Data records

-*-

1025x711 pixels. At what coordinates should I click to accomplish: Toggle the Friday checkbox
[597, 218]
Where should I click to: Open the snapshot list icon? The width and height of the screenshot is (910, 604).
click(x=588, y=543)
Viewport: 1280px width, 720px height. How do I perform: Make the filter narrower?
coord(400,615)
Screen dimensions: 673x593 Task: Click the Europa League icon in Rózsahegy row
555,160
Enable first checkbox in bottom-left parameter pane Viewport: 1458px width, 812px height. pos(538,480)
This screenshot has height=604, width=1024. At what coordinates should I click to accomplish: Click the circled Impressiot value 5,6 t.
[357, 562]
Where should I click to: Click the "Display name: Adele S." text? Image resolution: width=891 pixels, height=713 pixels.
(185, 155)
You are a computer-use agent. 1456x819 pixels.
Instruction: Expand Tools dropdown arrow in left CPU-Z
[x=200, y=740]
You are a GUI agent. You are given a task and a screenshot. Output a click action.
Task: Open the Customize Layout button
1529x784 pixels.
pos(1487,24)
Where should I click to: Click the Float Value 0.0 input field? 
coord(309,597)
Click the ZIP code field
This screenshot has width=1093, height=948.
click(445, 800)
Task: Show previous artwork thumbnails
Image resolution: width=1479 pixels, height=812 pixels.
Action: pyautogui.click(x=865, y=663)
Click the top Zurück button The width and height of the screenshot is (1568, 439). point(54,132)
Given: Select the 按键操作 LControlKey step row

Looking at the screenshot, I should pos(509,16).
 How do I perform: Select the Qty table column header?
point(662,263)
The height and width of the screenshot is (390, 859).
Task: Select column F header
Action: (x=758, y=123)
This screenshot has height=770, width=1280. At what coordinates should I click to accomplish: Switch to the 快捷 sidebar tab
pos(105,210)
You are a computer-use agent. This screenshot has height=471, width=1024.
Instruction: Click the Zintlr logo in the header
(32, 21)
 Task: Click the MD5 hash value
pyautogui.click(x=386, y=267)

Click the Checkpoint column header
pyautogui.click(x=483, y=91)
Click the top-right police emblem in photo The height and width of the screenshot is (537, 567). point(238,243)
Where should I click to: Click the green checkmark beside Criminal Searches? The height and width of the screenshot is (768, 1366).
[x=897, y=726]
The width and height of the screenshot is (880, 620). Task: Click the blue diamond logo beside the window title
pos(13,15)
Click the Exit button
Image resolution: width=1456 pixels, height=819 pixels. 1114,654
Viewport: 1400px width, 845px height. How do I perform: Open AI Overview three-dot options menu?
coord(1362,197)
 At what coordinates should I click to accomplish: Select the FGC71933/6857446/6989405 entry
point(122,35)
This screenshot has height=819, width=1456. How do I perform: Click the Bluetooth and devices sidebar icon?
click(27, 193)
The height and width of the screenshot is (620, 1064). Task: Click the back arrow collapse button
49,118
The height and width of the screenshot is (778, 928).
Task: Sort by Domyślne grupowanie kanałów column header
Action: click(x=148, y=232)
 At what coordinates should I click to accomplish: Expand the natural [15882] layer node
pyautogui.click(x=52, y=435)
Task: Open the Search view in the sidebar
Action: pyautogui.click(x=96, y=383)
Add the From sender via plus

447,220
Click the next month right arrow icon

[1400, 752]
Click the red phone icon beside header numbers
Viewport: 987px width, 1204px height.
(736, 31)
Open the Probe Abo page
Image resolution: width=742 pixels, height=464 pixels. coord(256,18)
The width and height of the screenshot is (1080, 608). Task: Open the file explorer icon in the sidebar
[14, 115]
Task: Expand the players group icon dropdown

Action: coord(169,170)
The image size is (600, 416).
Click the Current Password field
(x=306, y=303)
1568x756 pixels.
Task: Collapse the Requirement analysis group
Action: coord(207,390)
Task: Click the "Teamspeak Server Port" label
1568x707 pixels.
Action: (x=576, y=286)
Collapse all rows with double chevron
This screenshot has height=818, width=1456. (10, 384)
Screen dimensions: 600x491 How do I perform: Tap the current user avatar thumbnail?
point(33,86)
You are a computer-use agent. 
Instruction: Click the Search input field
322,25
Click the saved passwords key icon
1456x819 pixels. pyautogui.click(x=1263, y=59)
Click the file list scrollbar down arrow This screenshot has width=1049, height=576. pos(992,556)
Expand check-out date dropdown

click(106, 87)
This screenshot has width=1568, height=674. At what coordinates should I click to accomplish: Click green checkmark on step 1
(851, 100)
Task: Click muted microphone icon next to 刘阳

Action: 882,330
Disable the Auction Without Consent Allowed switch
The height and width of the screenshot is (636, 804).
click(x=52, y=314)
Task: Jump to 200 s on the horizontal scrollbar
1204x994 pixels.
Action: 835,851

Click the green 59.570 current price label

-*-

What the exercise asks —
Reproduce the records above line for line, leaving every character unchanged.

Solution for this task —
1025x711 pixels. At what coordinates should I click to accomplish: Toggle the Friday checkbox
[597, 218]
Where should I click to: Open the snapshot list icon? The width and height of the screenshot is (910, 604).
click(x=588, y=543)
Viewport: 1280px width, 720px height. How do I perform: Make the filter narrower?
coord(400,615)
Screen dimensions: 673x593 Task: Click the Europa League icon in Rózsahegy row
555,160
Enable first checkbox in bottom-left parameter pane Viewport: 1458px width, 812px height. pos(538,480)
This screenshot has height=604, width=1024. At what coordinates should I click to accomplish: Click the circled Impressiot value 5,6 t.
[357, 562]
Where should I click to: Click the "Display name: Adele S." text? Image resolution: width=891 pixels, height=713 pixels.
(185, 155)
You are a computer-use agent. 1456x819 pixels.
Instruction: Expand Tools dropdown arrow in left CPU-Z
[x=200, y=740]
You are a GUI agent. You are given a task and a screenshot. Output a click action.
Task: Open the Customize Layout button
1529x784 pixels.
pos(1487,24)
Where should I click to: Click the Float Value 0.0 input field? 
coord(309,597)
Click the ZIP code field
This screenshot has width=1093, height=948.
click(445, 800)
Task: Show previous artwork thumbnails
Image resolution: width=1479 pixels, height=812 pixels.
Action: pyautogui.click(x=865, y=663)
Click the top Zurück button The width and height of the screenshot is (1568, 439). point(54,132)
Given: Select the 按键操作 LControlKey step row

Looking at the screenshot, I should pos(509,16).
 How do I perform: Select the Qty table column header?
point(662,263)
The height and width of the screenshot is (390, 859).
Task: Select column F header
Action: (x=758, y=123)
This screenshot has height=770, width=1280. At what coordinates should I click to accomplish: Switch to the 快捷 sidebar tab
pos(105,210)
You are a computer-use agent. This screenshot has height=471, width=1024.
Instruction: Click the Zintlr logo in the header
(32, 21)
 Task: Click the MD5 hash value
pyautogui.click(x=386, y=267)

Click the Checkpoint column header
pyautogui.click(x=483, y=91)
Click the top-right police emblem in photo The height and width of the screenshot is (537, 567). point(238,243)
Where should I click to: Click the green checkmark beside Criminal Searches? The height and width of the screenshot is (768, 1366).
[x=897, y=726]
The width and height of the screenshot is (880, 620). Task: Click the blue diamond logo beside the window title
pos(13,15)
Click the Exit button
Image resolution: width=1456 pixels, height=819 pixels. 1114,654
Viewport: 1400px width, 845px height. How do I perform: Open AI Overview three-dot options menu?
coord(1362,197)
 At what coordinates should I click to accomplish: Select the FGC71933/6857446/6989405 entry
point(122,35)
This screenshot has height=819, width=1456. How do I perform: Click the Bluetooth and devices sidebar icon?
click(27, 193)
The height and width of the screenshot is (620, 1064). Task: Click the back arrow collapse button
49,118
The height and width of the screenshot is (778, 928).
Task: Sort by Domyślne grupowanie kanałów column header
Action: click(x=148, y=232)
 At what coordinates should I click to accomplish: Expand the natural [15882] layer node
pyautogui.click(x=52, y=435)
Task: Open the Search view in the sidebar
Action: pyautogui.click(x=96, y=383)
Add the From sender via plus

447,220
Click the next month right arrow icon

[1400, 752]
Click the red phone icon beside header numbers
Viewport: 987px width, 1204px height.
(736, 31)
Open the Probe Abo page
Image resolution: width=742 pixels, height=464 pixels. coord(256,18)
The width and height of the screenshot is (1080, 608). Task: Open the file explorer icon in the sidebar
[14, 115]
Task: Expand the players group icon dropdown

Action: coord(169,170)
The image size is (600, 416).
Click the Current Password field
(x=306, y=303)
1568x756 pixels.
Task: Collapse the Requirement analysis group
Action: coord(207,390)
Task: Click the "Teamspeak Server Port" label
1568x707 pixels.
Action: (x=576, y=286)
Collapse all rows with double chevron
This screenshot has height=818, width=1456. (10, 384)
Screen dimensions: 600x491 How do I perform: Tap the current user avatar thumbnail?
point(33,86)
You are a computer-use agent. 
Instruction: Click the Search input field
322,25
Click the saved passwords key icon
1456x819 pixels. pyautogui.click(x=1263, y=59)
Click the file list scrollbar down arrow This screenshot has width=1049, height=576. pos(992,556)
Expand check-out date dropdown

click(106, 87)
This screenshot has width=1568, height=674. At what coordinates should I click to accomplish: Click green checkmark on step 1
(851, 100)
Task: Click muted microphone icon next to 刘阳

Action: 882,330
Disable the Auction Without Consent Allowed switch
The height and width of the screenshot is (636, 804).
click(x=52, y=314)
Task: Jump to 200 s on the horizontal scrollbar
1204x994 pixels.
Action: 835,851

Click the green 59.570 current price label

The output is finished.